Nonlinear Neural Dynamics and Classification Accuracy in Reservoir Computing.

Reservoir computing information processing based on untrained recurrent neural networks with random connections is expected to depend on the nonlinear properties of the neurons and the resulting oscillatory, chaotic, or fixed-point dynamics of the network. However, the degree of nonlinearity required and the range of suitable dynamical regimes for a given task remain poorly understood. To clarify these issues, we study the classification accuracy of a reservoir computer in artificial tasks of varying complexity while tuning both the neuron's degree of nonlinearity and the reservoir's dynamical regime. We find that even with activation functions of extremely reduced nonlinearity, weak recurrent interactions, and small input signals, the reservoir can compute useful representations.

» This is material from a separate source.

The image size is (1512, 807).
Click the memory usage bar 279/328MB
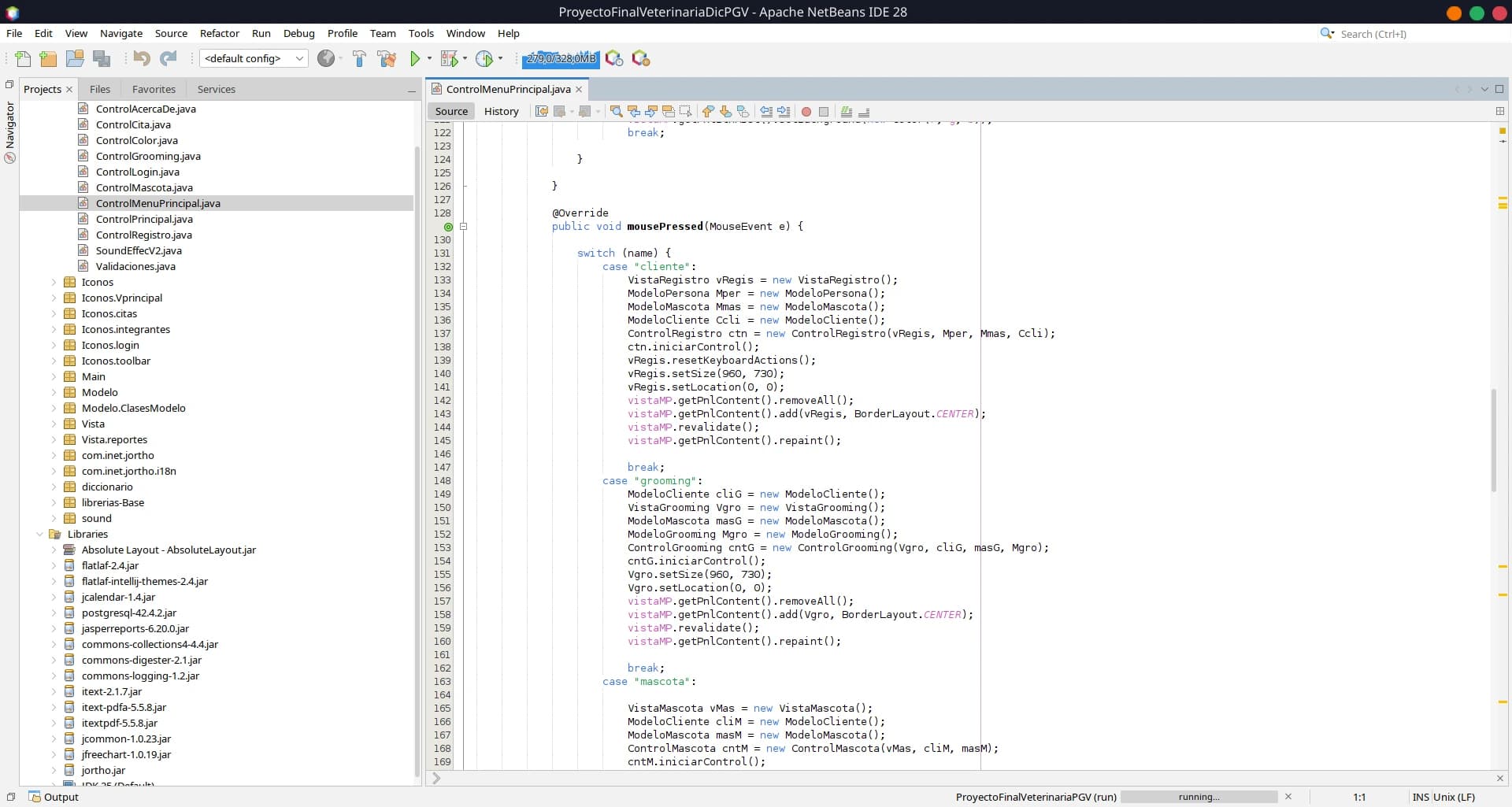click(561, 59)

These representations, detectable only in higher-order principal components, make complex classification tasks linearly separable for the readout layer. Increasing the recurrent coupling leads to spontaneous dynamical behavior. Nevertheless, some input-related computations can "ride on top" of oscillatory or fixed-point attractors with little loss of accuracy, whereas chaotic dynamics often reduces task performance. By tuning the system through the full range of dynamical phases, we observe in several classification tasks that accuracy peaks at both the oscillatory/chaotic and chaotic/fixed-point phase boundaries, supporting the edge of chaos hypothesis. We also present a regression task with the opposite behavior. Our findings, particularly the robust weakly nonlinear operating regime, may offer new perspectives for both technical and biological neural networks with random connectivity.